Your agent -> Token Spy proxy -> Upstream API (Anthropic, OpenAI, etc.)
|
v
SQLite DB <- Dashboard (charts, tables, settings)
^
|
Session Manager (polls every N minutes, enforces limits)
Point your agent's API base URL at Token Spy instead of the upstream provider. Token Spy forwards everything transparently -- your agent won't know it's there.

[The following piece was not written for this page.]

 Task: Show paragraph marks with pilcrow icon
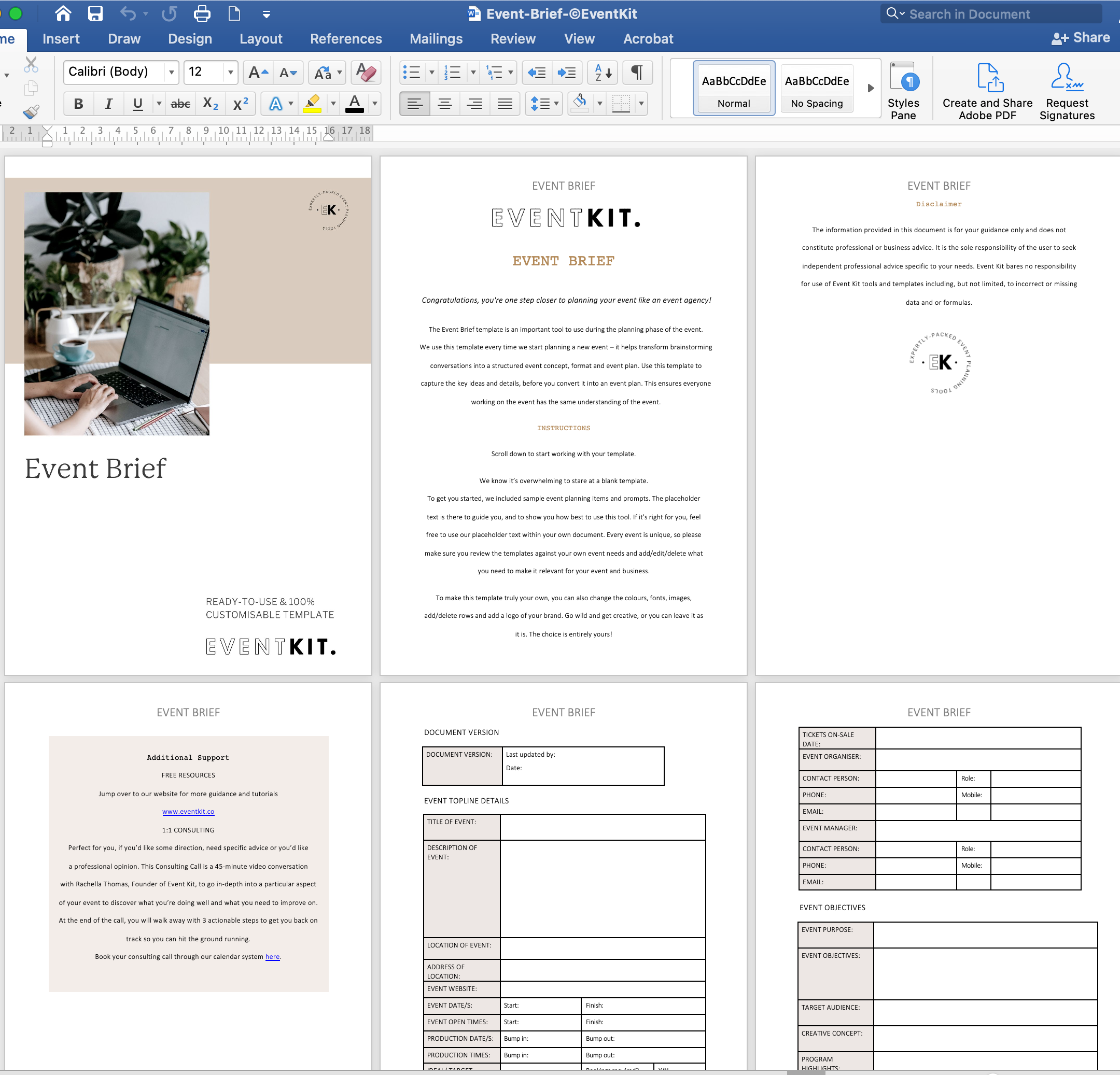637,73
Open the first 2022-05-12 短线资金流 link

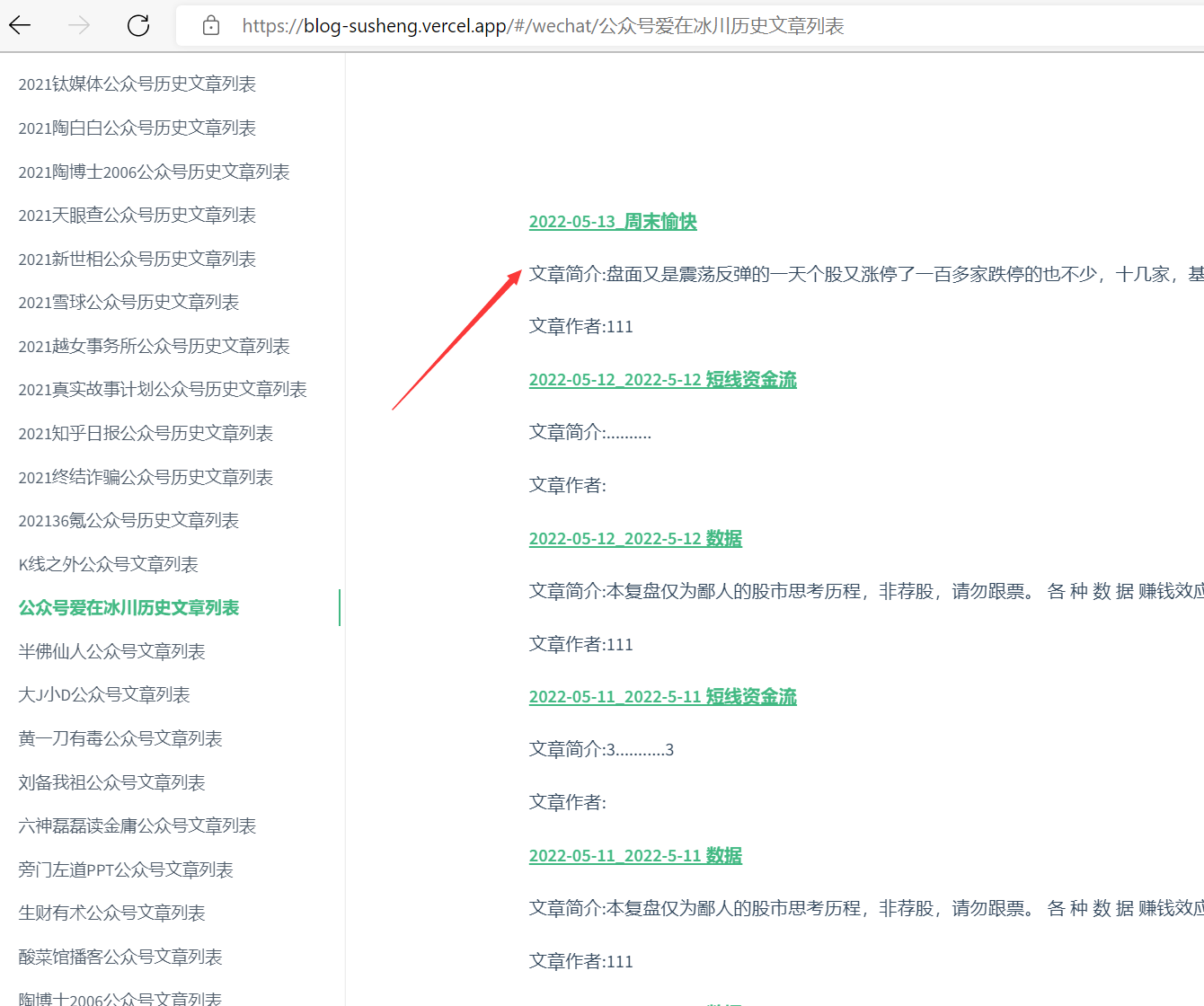[x=662, y=380]
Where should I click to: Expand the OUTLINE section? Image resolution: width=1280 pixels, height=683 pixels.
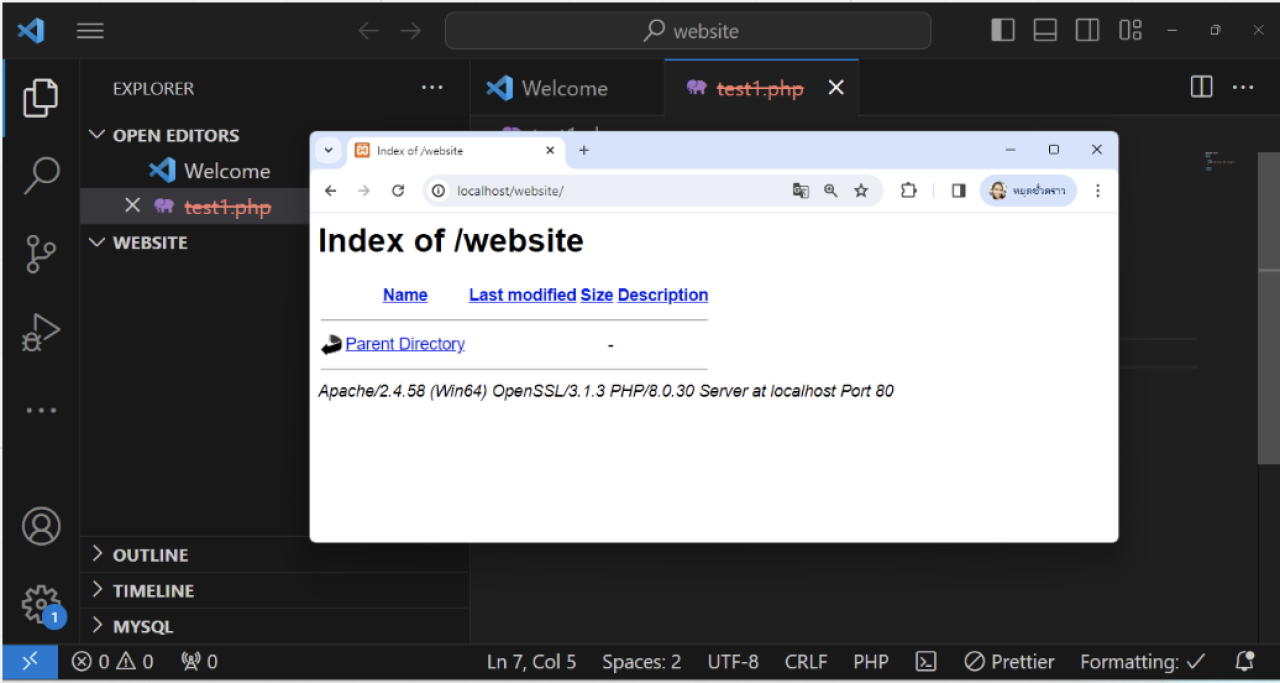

- Real-time dashboard -- session health cards, cost charts, token breakdown, cumulative cost, recent turns table
- Session health monitoring -- detects context bloat, recommends resets, can auto-kill sessions exceeding configurable character limits
- Multi-provider -- Anthropic Messages API (
/v1/messages) and OpenAI Chat Completions (/v1/chat/completions) - Dual database backends -- SQLite (zero-config default) and PostgreSQL/TimescaleDB for production
- Per-agent settings -- configurable session limits and poll intervals, editable via dashboard or REST API
- Local model support -- track self-hosted models (vLLM, Ollama) with $0 cost badges
cd token-spy
pip install -r requirements.txt
cp .env.example .env
# Edit .env -- at minimum set AGENT_NAME
AGENT_NAME=my-agent python -m uvicorn main:app --host 0.0.0.0 --port 9110Open http://localhost:9110/dashboard to see the monitoring UI.
See .env.example for all available settings.
| Endpoint | Method | Description |
|---|---|---|
/health |
GET | Health check |
/dashboard |
GET | Web dashboard |
/api/settings |
GET/POST | Read/update settings |
/api/usage |
GET | Raw usage data |
/api/summary |
GET | Aggregated metrics by agent |
/api/session-status |
GET | Current session health |
/api/reset-session |
POST | Kill active session |
/token_events |
GET | SSE stream of token events |
/v1/messages |
POST | Anthropic proxy |
/v1/chat/completions |
POST | OpenAI-compatible proxy |
See TOKEN-SPY-GUIDE.md for full API documentation.
Pluggable cost calculation via provider classes:
providers/
base.py -- Abstract base class (LLMProvider)
registry.py -- @register_provider decorator + lookup
anthropic.py -- Claude models with cache-aware pricing
openai.py -- OpenAI-compatible (GPT, Kimi, local models)
Add new providers by subclassing LLMProvider and decorating with @register_provider("name").